• [Your assignment]:
Output, word for word, the lines of this listing that fall between the line with "Where should I click to: Open the three-dot" and the line with "This screenshot has width=522, height=320.", counting both of those lines, and no others.
[Opening Material provided section]
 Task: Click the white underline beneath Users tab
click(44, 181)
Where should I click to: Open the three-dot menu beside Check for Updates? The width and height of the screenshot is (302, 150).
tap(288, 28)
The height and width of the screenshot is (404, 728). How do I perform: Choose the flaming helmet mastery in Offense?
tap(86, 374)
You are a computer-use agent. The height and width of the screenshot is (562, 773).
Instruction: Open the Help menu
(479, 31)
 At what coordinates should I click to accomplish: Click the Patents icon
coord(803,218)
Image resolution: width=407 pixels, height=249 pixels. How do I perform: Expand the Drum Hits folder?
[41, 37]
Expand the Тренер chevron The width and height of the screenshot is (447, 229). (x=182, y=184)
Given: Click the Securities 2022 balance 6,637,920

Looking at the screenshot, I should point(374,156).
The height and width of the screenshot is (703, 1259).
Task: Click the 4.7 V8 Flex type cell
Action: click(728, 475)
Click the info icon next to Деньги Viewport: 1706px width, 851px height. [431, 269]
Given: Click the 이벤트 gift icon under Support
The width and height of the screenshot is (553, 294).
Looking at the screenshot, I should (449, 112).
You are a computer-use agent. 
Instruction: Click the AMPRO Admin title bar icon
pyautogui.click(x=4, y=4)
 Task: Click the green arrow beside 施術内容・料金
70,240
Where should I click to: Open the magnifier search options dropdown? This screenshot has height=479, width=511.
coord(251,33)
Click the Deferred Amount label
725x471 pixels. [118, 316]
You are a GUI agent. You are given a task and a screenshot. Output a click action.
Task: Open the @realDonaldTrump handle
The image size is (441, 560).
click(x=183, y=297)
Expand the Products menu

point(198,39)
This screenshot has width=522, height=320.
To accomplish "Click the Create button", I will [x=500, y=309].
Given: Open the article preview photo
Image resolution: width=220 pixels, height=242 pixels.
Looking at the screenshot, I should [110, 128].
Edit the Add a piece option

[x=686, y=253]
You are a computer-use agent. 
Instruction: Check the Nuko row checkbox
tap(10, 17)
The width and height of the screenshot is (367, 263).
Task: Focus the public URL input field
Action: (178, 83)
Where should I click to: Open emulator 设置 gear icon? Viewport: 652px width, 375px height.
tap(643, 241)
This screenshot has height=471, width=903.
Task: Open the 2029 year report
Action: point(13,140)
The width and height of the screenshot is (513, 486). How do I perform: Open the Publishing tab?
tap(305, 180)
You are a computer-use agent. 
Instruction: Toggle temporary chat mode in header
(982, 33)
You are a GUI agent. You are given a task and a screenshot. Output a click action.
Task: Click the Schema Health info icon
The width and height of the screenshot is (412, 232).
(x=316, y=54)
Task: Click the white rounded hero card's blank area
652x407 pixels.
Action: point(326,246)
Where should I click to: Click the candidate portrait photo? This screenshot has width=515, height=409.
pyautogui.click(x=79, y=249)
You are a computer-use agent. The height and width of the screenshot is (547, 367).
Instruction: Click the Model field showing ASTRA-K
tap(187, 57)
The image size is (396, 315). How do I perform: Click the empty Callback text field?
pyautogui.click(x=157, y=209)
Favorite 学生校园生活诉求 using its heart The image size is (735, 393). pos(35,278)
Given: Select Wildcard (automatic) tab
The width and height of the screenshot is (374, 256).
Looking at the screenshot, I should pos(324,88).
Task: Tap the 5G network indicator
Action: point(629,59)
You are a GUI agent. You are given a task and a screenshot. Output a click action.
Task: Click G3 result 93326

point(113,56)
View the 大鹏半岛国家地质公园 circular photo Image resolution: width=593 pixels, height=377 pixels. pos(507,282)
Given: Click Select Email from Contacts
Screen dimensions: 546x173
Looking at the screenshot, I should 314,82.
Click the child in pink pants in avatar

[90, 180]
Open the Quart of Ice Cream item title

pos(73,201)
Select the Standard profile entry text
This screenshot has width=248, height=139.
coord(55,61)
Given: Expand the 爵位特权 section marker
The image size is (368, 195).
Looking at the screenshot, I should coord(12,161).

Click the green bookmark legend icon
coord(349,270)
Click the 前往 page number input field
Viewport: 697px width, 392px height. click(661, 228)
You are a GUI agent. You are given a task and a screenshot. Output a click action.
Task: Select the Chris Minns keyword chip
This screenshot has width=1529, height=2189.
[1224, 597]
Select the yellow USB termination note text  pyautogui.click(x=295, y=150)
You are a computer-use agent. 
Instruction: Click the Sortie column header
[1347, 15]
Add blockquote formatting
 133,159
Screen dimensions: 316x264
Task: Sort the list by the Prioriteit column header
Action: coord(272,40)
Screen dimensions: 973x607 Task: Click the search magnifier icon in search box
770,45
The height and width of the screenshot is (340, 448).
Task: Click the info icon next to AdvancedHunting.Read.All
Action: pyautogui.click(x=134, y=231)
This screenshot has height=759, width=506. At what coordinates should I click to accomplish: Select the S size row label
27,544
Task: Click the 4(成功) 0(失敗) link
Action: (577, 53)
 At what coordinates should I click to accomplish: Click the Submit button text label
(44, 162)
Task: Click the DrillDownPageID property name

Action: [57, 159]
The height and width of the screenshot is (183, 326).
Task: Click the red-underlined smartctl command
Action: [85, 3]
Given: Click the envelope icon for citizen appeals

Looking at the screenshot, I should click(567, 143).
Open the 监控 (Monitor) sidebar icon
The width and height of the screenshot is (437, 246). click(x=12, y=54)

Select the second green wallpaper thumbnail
[Closing Material provided section]
• [Result of the exercise]:
Where should I click to: Open the three-dot menu beside Check for Updates? The width and height of the screenshot is (302, 150).
tap(288, 28)
The height and width of the screenshot is (404, 728). How do I perform: Choose the flaming helmet mastery in Offense?
tap(86, 374)
You are a computer-use agent. The height and width of the screenshot is (562, 773).
Instruction: Open the Help menu
(479, 31)
 At what coordinates should I click to accomplish: Click the Patents icon
coord(803,218)
Image resolution: width=407 pixels, height=249 pixels. How do I perform: Expand the Drum Hits folder?
[41, 37]
Expand the Тренер chevron The width and height of the screenshot is (447, 229). (x=182, y=184)
Given: Click the Securities 2022 balance 6,637,920

Looking at the screenshot, I should point(374,156).
The height and width of the screenshot is (703, 1259).
Task: Click the 4.7 V8 Flex type cell
Action: click(728, 475)
Click the info icon next to Деньги Viewport: 1706px width, 851px height. [431, 269]
Given: Click the 이벤트 gift icon under Support
The width and height of the screenshot is (553, 294).
Looking at the screenshot, I should (449, 112).
You are a computer-use agent. 
Instruction: Click the AMPRO Admin title bar icon
pyautogui.click(x=4, y=4)
 Task: Click the green arrow beside 施術内容・料金
70,240
Where should I click to: Open the magnifier search options dropdown? This screenshot has height=479, width=511.
coord(251,33)
Click the Deferred Amount label
725x471 pixels. [118, 316]
You are a GUI agent. You are given a task and a screenshot. Output a click action.
Task: Open the @realDonaldTrump handle
The image size is (441, 560).
click(x=183, y=297)
Expand the Products menu

point(198,39)
This screenshot has width=522, height=320.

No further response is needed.